2018-04-24

Dissecting Privacy Risks in Biomedical Data

Summary

The decreasing costs of molecular profiling has fueled the biomedical research community with a plethora of new types of biomedical data, enabling a breakthrough towards a more precise and personalized medicine. However, the release of these intrinsically highly sensitive data poses a new severe privacy threat. While biomedical data is largely associated with our health, there also exist various correlations between different types of biomedical data, along the temporal dimension, and also in-between family members. However, so far, the security community has focused on privacy risks stemming from genomic data, largely overlooking the manifold interdependencies between other biomedical data. In this paper, we present a generic framework for quantifying the privacy risks in biomedical data taking into account the various interdependencies between data (i) of different types, (ii) from different individuals, and (iii) at different time. To this end, we rely on a Bayesian network model that allows us to take all aforementioned dependencies into account and run exact probabilistic inference attacks very efficiently.
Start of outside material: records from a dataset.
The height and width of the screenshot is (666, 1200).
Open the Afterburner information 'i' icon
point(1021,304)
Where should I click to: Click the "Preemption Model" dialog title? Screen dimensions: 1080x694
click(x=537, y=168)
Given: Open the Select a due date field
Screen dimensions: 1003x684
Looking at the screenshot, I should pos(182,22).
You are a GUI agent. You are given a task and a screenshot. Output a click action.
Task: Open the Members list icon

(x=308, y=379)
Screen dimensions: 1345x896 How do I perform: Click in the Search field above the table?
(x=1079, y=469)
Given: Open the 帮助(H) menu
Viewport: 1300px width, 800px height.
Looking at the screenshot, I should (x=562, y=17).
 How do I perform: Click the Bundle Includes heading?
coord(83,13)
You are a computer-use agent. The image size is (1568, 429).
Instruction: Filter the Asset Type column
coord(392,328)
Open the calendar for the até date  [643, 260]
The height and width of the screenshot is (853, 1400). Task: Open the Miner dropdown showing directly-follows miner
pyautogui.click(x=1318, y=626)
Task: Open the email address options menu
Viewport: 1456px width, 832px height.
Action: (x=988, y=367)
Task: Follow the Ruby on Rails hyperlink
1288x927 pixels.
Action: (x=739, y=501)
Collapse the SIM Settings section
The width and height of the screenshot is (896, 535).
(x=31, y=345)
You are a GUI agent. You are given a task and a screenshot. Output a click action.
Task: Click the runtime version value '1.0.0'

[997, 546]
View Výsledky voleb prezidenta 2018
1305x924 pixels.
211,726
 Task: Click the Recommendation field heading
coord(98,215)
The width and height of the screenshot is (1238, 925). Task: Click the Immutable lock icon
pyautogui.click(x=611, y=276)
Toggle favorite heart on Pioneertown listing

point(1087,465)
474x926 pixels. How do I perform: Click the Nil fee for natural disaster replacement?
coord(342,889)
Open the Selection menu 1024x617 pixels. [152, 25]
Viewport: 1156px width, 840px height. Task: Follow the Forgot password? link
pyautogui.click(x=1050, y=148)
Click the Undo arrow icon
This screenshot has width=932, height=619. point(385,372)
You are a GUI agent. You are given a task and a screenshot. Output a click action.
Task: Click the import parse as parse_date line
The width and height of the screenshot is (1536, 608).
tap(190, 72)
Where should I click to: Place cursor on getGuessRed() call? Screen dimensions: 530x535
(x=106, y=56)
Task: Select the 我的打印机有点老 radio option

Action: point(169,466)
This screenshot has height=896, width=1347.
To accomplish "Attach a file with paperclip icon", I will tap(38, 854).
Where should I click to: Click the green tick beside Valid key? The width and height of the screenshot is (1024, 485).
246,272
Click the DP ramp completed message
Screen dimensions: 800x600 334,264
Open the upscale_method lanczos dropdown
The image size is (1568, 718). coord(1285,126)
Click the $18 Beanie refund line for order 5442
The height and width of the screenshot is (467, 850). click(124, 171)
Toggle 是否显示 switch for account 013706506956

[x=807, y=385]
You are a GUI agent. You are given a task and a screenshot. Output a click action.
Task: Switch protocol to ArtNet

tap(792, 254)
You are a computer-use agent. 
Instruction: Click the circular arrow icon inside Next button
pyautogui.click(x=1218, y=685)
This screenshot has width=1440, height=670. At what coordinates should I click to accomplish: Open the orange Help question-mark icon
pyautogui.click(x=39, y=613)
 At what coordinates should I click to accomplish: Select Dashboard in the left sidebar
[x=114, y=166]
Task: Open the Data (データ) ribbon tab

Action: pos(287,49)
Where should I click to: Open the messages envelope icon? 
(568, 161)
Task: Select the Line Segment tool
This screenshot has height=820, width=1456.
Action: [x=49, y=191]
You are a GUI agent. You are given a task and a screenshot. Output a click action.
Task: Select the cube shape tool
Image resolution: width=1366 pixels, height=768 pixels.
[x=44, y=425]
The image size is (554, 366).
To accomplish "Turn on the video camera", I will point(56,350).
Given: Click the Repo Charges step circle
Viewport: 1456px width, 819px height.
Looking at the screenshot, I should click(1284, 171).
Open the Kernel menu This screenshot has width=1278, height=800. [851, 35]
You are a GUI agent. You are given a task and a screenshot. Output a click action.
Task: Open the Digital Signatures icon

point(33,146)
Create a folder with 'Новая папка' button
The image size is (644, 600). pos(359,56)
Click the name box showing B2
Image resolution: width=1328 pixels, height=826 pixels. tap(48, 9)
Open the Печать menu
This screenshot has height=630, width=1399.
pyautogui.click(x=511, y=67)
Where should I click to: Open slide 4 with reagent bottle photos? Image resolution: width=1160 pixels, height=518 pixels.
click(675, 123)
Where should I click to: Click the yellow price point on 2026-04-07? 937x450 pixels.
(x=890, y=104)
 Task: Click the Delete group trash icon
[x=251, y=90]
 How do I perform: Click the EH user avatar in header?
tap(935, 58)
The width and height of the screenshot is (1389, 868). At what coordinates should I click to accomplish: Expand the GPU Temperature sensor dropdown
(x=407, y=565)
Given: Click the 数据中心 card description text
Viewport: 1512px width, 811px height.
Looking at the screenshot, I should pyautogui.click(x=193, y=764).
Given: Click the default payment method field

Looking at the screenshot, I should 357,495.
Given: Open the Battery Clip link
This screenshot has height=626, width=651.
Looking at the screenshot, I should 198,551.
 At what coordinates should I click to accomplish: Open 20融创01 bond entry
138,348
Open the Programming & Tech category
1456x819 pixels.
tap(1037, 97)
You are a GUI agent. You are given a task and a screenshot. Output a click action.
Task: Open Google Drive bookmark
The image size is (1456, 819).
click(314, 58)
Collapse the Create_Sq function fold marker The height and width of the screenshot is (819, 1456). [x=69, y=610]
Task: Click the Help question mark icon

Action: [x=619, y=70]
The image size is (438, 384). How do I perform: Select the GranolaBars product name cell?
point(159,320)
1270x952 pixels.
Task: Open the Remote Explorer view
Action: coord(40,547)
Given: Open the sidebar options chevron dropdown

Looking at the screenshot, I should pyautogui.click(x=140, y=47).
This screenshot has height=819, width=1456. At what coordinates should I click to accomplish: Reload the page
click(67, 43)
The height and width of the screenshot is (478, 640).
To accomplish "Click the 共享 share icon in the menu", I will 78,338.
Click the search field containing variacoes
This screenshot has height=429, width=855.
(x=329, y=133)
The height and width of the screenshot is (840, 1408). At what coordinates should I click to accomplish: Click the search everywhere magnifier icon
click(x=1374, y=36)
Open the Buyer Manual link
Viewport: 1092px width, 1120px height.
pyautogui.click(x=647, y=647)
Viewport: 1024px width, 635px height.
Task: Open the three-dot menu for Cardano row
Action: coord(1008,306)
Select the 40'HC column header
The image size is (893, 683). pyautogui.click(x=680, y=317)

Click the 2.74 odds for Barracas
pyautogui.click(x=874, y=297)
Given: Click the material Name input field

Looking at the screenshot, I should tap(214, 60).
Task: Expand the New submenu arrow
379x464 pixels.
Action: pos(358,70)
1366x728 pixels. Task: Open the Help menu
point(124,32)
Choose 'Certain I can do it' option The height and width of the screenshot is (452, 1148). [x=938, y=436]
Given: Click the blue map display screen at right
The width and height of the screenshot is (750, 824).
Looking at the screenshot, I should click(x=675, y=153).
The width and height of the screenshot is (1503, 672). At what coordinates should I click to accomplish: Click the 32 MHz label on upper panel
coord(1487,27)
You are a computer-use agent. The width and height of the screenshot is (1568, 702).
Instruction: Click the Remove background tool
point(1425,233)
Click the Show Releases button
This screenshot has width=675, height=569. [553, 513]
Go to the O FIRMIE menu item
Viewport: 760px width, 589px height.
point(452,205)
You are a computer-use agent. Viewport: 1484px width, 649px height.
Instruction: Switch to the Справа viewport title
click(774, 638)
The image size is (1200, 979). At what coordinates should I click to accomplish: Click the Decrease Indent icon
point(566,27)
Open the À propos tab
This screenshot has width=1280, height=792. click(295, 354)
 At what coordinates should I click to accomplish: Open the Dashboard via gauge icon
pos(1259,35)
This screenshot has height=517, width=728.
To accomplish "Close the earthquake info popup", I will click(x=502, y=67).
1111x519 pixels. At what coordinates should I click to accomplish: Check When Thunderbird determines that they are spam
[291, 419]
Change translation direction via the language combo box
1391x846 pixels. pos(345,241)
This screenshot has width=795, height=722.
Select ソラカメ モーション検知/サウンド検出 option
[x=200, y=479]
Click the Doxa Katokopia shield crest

Furthermore, we introduce a generic algorithm for building the Bayesian network, which encompasses expert knowledge for known dependencies, such as genetic inheritance laws, and learns previously unknown dependencies from the data. Then, we conduct a thorough inference risk evaluation with a very rich dataset containing genomic and epigenomic data of mothers and children over multiple years. Besides effective probabilistic inference, we further demonstrate that our Bayesian network model can also serve as a building block for other attacks. We show that, with our framework, an adversary can efficiently identify the parent-child relationships based on methylation data with a success rate of 95%.